Le Seigneur Yahvé m'a donné une langue de disciple pour que je sache apporter à l'épuisé une parole de réconfort. Il éveille chaque matin, il éveille mon oreille pour que j'écoute comme un disciple.
Le Seigneur Yahvé m'a ouvert l'oreille, et moi je n'ai pas résisté, je ne me suis pas dérobé.
J'ai tendu le dos à ceux qui me frappaient, et les joues à ceux qui m'arrachaient la barbe; je n'ai pas soustrait ma face aux outrages et aux crachats.
Le Seigneur Yahvé va me venir en aide, c'est pourquoi je ne me suis pas laissé abattre, c'est pourquoi j'ai rendu mon visage dur comme la pierre, et je sais que je ne serai pas confondu.

Psaume responsorial

 

Psaume 21 (22)

Mon Dieu, mon Dieu, pourquoi m'as-tu abandonné? Loin de me sauver, les paroles que je rugis!

Mon Dieu, le jour j'appelle et tu ne réponds pas, la nuit, point de silence pour moi.

Et toi, le Saint, qui habites les louanges d'Israël!

en toi nos pères avaient confiance, confiance, et tu les délivrais,

vers toi ils criaient, et ils échappaient, en toi leur confiance, et ils n'avaient pas honte.

Et moi, ver et non pas homme, risée des gens, mépris du peuple,

tous ceux qui me voient me bafouent, leur bouche ricane, ils hochent la tête

"Il s'est remis à Yahvé, qu'il le délivre! qu'il le libère, puisqu'il est son ami!"

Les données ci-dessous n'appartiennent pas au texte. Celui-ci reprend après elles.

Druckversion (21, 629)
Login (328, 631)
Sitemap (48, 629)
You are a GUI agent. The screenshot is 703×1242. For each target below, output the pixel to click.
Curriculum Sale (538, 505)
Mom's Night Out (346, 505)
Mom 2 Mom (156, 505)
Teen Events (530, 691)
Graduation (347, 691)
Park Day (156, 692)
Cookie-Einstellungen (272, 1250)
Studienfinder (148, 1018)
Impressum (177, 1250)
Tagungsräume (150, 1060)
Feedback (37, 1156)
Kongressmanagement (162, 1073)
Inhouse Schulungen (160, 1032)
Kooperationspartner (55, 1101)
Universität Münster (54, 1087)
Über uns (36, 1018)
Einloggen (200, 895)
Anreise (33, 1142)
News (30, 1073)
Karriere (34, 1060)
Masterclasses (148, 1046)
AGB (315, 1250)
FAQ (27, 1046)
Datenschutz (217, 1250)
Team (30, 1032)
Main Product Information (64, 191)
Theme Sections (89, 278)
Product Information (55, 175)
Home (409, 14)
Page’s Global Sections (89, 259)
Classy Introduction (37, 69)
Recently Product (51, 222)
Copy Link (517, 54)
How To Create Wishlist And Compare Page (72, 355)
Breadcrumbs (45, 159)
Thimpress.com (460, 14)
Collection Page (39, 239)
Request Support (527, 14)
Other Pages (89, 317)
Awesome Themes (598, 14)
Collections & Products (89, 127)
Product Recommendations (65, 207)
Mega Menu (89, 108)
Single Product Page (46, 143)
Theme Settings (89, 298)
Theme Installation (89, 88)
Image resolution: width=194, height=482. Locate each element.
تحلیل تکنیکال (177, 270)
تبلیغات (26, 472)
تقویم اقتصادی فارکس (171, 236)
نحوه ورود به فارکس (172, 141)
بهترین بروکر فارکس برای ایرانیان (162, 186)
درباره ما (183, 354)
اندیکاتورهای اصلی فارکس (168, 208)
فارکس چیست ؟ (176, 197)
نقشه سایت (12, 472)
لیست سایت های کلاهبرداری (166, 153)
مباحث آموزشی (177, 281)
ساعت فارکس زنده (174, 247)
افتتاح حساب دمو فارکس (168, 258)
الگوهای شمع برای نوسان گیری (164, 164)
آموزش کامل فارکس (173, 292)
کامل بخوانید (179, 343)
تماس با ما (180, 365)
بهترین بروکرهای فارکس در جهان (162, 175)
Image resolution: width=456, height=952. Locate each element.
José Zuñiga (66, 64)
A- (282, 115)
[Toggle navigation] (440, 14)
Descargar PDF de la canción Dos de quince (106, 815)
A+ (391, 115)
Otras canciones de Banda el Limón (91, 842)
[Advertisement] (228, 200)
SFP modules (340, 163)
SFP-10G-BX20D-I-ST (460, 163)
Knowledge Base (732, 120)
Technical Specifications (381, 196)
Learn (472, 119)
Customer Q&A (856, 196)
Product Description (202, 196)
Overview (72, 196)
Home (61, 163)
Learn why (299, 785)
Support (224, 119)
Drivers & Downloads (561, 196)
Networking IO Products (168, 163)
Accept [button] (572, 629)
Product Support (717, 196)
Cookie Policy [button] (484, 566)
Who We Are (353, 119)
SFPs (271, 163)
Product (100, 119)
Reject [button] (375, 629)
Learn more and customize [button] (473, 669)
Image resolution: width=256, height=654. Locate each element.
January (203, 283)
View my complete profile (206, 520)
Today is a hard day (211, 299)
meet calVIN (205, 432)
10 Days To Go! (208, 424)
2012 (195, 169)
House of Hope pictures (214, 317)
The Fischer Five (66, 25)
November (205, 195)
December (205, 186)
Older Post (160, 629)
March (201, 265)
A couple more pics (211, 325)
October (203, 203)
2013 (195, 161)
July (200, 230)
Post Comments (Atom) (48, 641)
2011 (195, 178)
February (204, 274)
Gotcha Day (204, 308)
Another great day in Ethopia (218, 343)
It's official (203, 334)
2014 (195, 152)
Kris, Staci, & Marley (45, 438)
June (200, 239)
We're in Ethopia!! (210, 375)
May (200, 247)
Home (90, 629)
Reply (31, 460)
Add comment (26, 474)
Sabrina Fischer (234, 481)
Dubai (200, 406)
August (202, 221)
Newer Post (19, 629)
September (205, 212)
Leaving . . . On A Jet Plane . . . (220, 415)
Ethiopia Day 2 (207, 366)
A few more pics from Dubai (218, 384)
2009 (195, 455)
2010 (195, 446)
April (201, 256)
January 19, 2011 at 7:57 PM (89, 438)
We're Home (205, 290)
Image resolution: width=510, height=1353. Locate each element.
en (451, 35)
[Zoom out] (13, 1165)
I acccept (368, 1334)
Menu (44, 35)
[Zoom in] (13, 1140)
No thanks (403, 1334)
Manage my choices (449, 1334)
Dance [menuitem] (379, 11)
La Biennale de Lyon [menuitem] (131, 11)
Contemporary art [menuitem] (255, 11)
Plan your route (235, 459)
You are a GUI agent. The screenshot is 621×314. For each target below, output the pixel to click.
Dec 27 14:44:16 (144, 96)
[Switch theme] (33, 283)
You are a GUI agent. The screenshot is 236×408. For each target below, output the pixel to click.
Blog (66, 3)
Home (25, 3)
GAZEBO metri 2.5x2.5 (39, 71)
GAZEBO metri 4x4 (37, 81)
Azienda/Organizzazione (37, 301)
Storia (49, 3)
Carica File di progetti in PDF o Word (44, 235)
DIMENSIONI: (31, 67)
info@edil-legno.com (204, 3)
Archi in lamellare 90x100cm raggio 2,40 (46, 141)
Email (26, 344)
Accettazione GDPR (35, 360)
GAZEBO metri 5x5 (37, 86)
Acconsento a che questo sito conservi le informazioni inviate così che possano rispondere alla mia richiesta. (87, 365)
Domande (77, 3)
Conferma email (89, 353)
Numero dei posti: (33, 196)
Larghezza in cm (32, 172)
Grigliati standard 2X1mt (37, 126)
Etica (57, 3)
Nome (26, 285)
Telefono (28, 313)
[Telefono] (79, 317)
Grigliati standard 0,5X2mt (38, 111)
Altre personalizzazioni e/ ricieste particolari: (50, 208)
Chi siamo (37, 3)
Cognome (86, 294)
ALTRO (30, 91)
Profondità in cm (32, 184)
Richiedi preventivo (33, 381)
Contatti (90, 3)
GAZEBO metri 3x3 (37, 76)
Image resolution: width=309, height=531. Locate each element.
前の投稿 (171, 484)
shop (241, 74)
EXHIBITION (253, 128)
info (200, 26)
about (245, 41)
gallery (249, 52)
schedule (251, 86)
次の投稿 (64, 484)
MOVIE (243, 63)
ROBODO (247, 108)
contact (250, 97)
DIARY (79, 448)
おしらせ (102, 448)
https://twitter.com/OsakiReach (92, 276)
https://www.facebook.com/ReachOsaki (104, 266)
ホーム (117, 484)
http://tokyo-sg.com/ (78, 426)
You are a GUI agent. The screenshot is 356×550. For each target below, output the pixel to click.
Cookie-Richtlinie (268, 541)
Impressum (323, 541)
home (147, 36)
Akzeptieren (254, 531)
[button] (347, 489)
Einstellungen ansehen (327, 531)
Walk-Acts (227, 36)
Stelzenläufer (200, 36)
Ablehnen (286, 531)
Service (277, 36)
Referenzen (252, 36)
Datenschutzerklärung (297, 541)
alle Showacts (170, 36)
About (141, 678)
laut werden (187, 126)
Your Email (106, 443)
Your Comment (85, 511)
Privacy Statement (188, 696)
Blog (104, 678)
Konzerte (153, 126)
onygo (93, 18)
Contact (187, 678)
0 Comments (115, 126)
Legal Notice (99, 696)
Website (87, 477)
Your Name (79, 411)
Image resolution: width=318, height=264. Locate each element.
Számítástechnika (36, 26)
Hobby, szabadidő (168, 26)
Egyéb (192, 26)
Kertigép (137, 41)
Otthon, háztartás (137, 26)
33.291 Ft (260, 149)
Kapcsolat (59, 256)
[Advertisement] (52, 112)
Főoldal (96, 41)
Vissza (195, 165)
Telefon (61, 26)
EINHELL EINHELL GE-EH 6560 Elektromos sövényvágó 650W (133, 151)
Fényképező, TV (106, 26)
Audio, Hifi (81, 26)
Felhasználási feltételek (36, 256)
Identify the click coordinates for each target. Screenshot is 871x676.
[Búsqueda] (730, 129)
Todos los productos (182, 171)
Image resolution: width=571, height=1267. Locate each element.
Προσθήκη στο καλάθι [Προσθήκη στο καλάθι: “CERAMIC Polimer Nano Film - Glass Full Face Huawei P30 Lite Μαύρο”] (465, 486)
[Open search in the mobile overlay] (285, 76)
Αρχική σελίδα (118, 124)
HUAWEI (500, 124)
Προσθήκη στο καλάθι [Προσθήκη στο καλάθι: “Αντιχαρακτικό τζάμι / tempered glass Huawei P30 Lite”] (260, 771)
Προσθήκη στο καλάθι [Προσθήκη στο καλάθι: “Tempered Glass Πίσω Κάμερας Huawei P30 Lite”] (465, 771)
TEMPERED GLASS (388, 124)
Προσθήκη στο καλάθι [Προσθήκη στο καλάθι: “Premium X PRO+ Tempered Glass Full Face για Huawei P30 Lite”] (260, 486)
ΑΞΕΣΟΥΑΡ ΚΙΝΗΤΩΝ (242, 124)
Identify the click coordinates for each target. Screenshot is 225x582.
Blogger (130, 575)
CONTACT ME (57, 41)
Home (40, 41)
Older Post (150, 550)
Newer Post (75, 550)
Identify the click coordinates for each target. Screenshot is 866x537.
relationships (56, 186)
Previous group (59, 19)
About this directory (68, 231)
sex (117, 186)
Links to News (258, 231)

C'est toi qui m'as tiré du ventre, ma confiance près des mamelles de ma mère;

sur toi je fus jeté au sortir des entrailles; dès le ventre de ma mère, mon Dieu c'est toi.

Ne sois pas loin : proche est l'angoisse, point de secours!

Des taureaux nombreux me cernent, de fortes bêtes de Bashân m'encerclent;

contre moi bâille leur gueule, lions lacérant et rugissant.

Comme l'eau je m'écoule et tous mes os se disloquent; mon cœur est pareil à la cire, il fond au milieu de mes viscères;

mon palais est sec comme un tesson, et ma langue collée à ma mâchoire. Tu me couches dans la poussière de la mort.

Des chiens nombreux me cernent, une bande de vauriens m'entoure; comme pour déchiqueter mes mains et mes pieds.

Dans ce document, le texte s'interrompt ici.